Et si l’on vous disait que le dauphin est plus proche de la vache que du requin ? Que le crocodile a plus de liens de parenté avec l’oiseau qu’avec le lézard ? Depuis une cinquantaine d’années, des découvertes en génétique bouleversent l’arbre généalogique des êtres vivants tel qu’on l’a longtemps conçu.

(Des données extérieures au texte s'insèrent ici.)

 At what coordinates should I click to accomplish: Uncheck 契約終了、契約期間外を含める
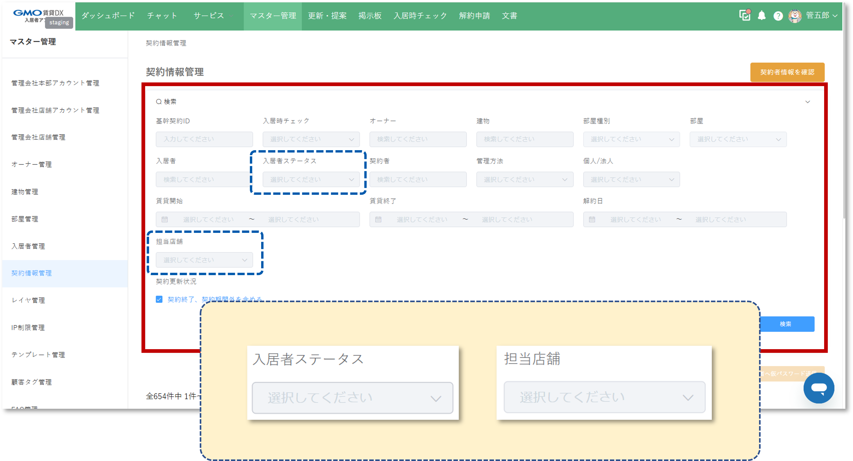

Alors que les méthodes traditionnelles classifient les espèces selon des caractéristiques de ressemblance globale, la classification phylogénétique – ou cladistique – a pour objectif de trouver des relations de parenté entre organismes en étudiant, en séquençant et en décryptant leur génome, expliquait le biologiste français Hervé Le Guyader, coauteur des essais Classification phylogénétique du vivant, lors de sa conférence au Jardin botanique de Montréal, en 2013. Cette méthode a ainsi permis de reconstituer l’histoire de l’évolution du vivant.

« C’est beaucoup plus fiable de regarder les gènes que les caractères physiques, souligne Jacques Dancosse, vétérinaire au Biodôme de Montréal. Les espèces qui évoluent dans des conditions semblables auront les mêmes structures physiques, mais ne seront pas du tout apparentées. C’est de la convergence évolutive. Alors que la génétique prouve les liens de parenté. »

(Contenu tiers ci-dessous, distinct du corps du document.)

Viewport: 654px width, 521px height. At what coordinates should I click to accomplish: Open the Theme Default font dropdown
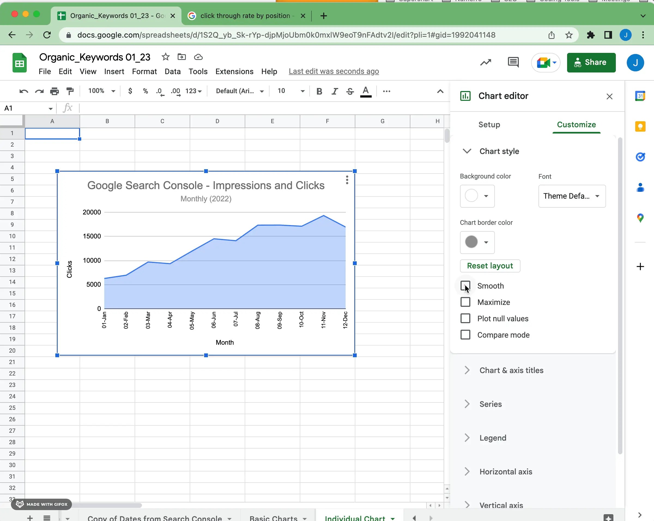(x=572, y=196)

Cette méthode de classification a non seulement permis de repenser complètement l’histoire du vivant, mais a révélé des liens de parenté surprenants entre organismes qui ne se ressemblent pas du tout. Les groupes d’espèces tels qu’on les connaît ont d’ailleurs été déconstruits.

Donc, fini les reptiles, les poissons, les vertébrés... Et qui sait si l’on ne devra pas faire un retour sur les bancs d’école pour réapprendre la biologie !

Le saviez-vous ?

Ah, les crocos !

Le crocodile est beaucoup plus proche de l’oiseau que du lézard. Et tous deux font désormais partie du groupe des archosaures. Il y a environ 250 millions d’années, leur ancêtre a évolué selon deux branches distinctes pour donner les dinosaures, eux-mêmes ancêtres des oiseaux, et les crocodiles. Aujourd’hui, le crocodile et l’oiseau sont tous deux équipés d’un gésier, une poche de l’estomac qui broie les aliments. C’est l’un des caractères évolués qui distinguent le crocodile de son sosie miniature, le lézard, qui est aujourd’hui classé dans le groupe des lépidosaures.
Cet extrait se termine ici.